Nancy Brown, the “alpha dog” at Double Dog Day Care at 3770 Fishcreek Road, referred to her business as “niche.” The Stow-based facility offers dog daycare but not overnight kenneling. Grooming and in-home pet care services are also available. Though clients typically utilize the latter during vacations or long work days, home visits have sharply declined since the statewide shutdown earlier this year.

A typical day used to mean 15 to 20 in-home visits. Brown said business has largely returned to normal.

Double Dog shuttered its doors from late March to mid-May. Despite the temporary closure, the daycare aspect of the business has seen numbers typical for the summertime. Brown explained that summer is not a popular time for dog day care services because pet owners are home, the weather is decent and dogs are able to play outside.

The busiest time tends to fall around January, February and March. In fact, she said, the first quarter of 2019 was the best ever for Double Dog since it opened in January 2011. Brown said she accepted there was a real possibility that her business may not have survived the shutdown. She considers herself fortunate.

Brown’s business has been impacted by the fact that people are working from home and they’re not traveling as much. Still, she said, the need for a dog day care service is there. When her business reopened, all of her regulars returned, she said. Though most were working from home still, they wanted their dogs to attend daycare at least three days a week.

Customers have been mindful of social distancing while dropping off and picking up pets. Double Dog has always kept its space clean, Brown said, but staff is even more mindful of cleaning even the surfaces they lean on. High-contact surfaces such as phones and doorknobs are also wiped down several times a day. Staff also follows safety protocols such as taking temperatures, wearing masks and washing hands.

“We don’t have the dogs wearing masks,” Brown joked.

Memorial Animal Hospital at 2222 Route 59 in Franklin Township, like other veterinary businesses, remained open throughout the shutdown. However, for about two months, it was only able to provide emergency and illness-related medicine, according to Jason Beutel, who manages the practice. Those restrictions lasted from mid-March to the end of May. During that time, the hospital stopped providing wellness visits.

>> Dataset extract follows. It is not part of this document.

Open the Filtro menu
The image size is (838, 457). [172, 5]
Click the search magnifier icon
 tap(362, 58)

No clients are allowed in the building with the exception of end-of-life discussions and procedures, Beutel explained. For all other services, workflow has been slowed because business has been largely conducted by phone.

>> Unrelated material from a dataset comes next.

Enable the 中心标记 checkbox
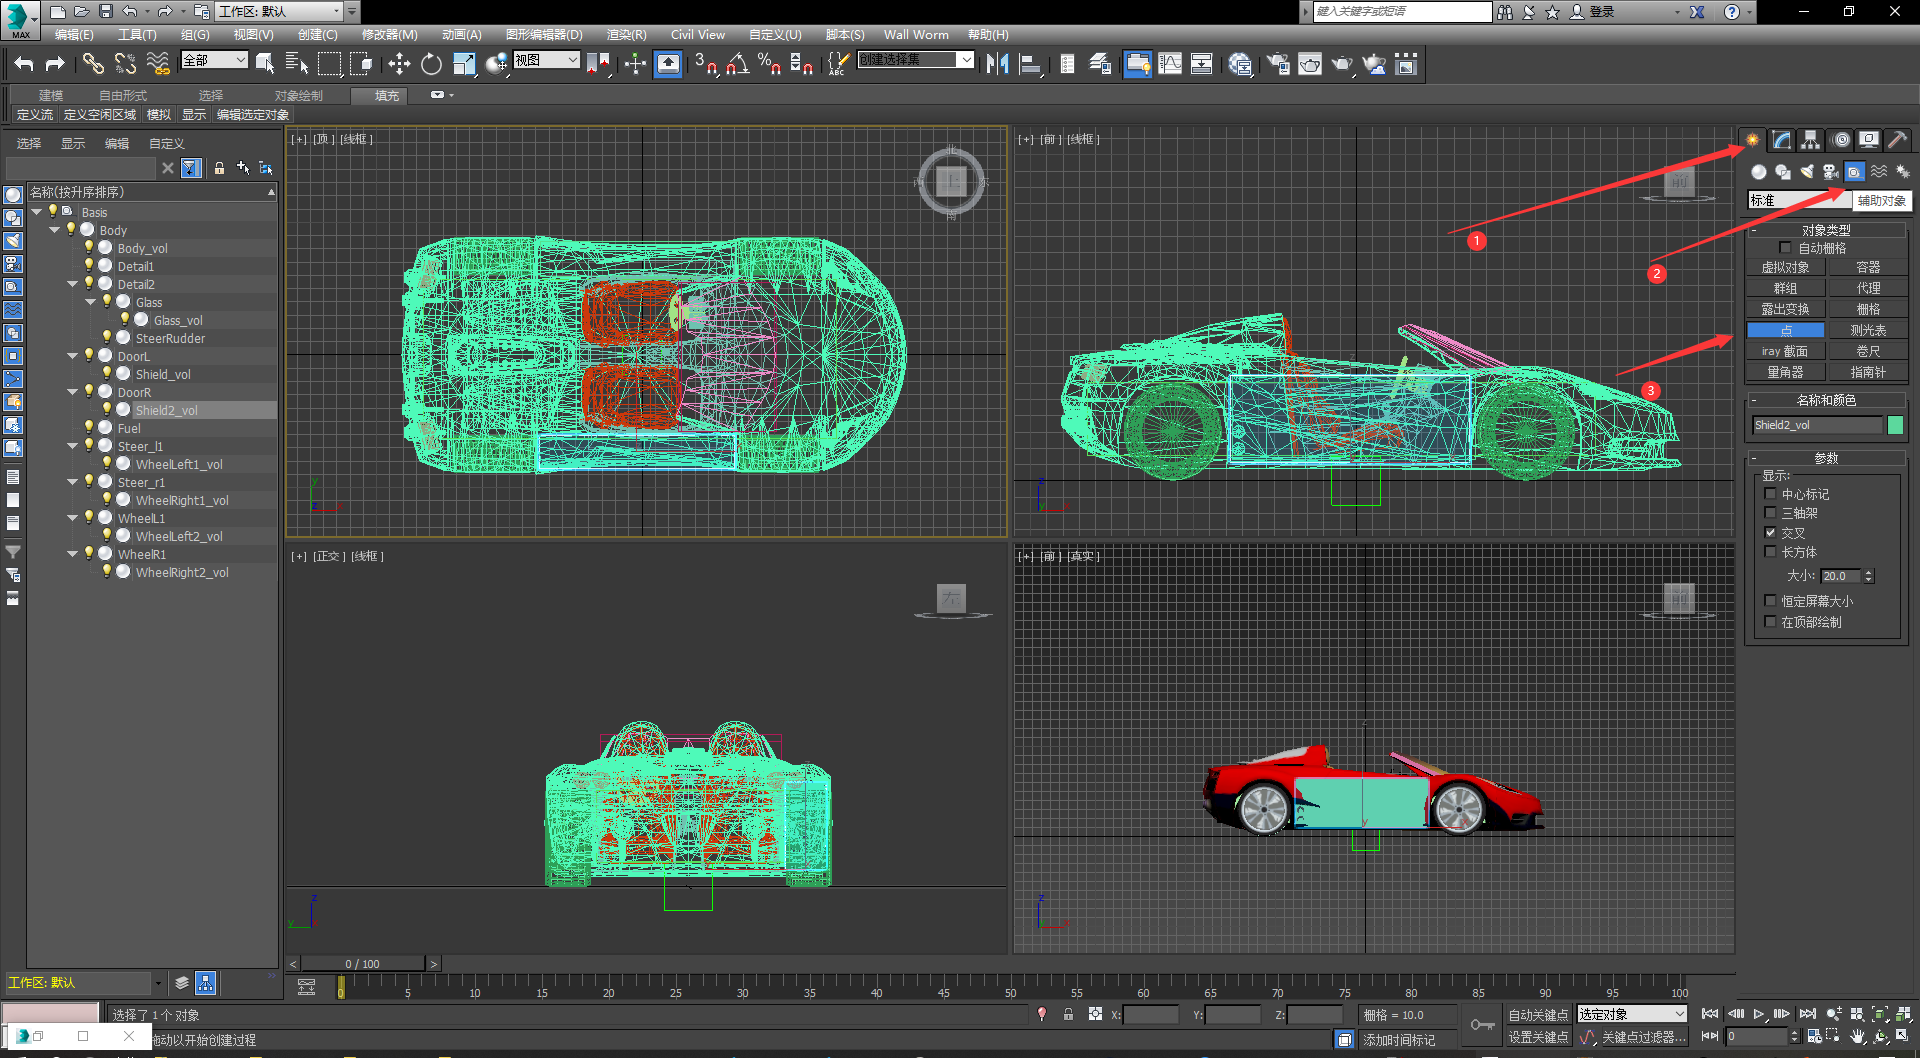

Clients call reception from the parking lot and a veterinary assistant writes down the animal’s history before collecting the pet from the parking lot. Doctors then typically call the client to relay information and decide the next course of action. Once everything is done, the pet is returned and payment information is taken over the phone.

The Bed and Biscuit, the hospital’s boarding service, has been far more impacted by the pandemic, Beutel said. There were times when it went weeks without seeing an animal. Part-time workers were laid off and full-time workers were reduced to part-time. Employees at the veterinary practice were also impacted by the decreased demand for staff.

Both have since largely returned to full staffing, Beutel said.

Beutel said he does not think pet owners are delaying routine care. In fact, Memorial Animal Hospital is working through a backlog of clients. People want to bring their animals in while they do not have to maneuver around work schedules, he said.

“All of the local veterinarians are doing the best they can to be there for when they’re needed for either illness or wellness visits,” Beutel said. “A lot of people have been very understanding and patient of the changes in the routines of what veterinarians have had to go through.”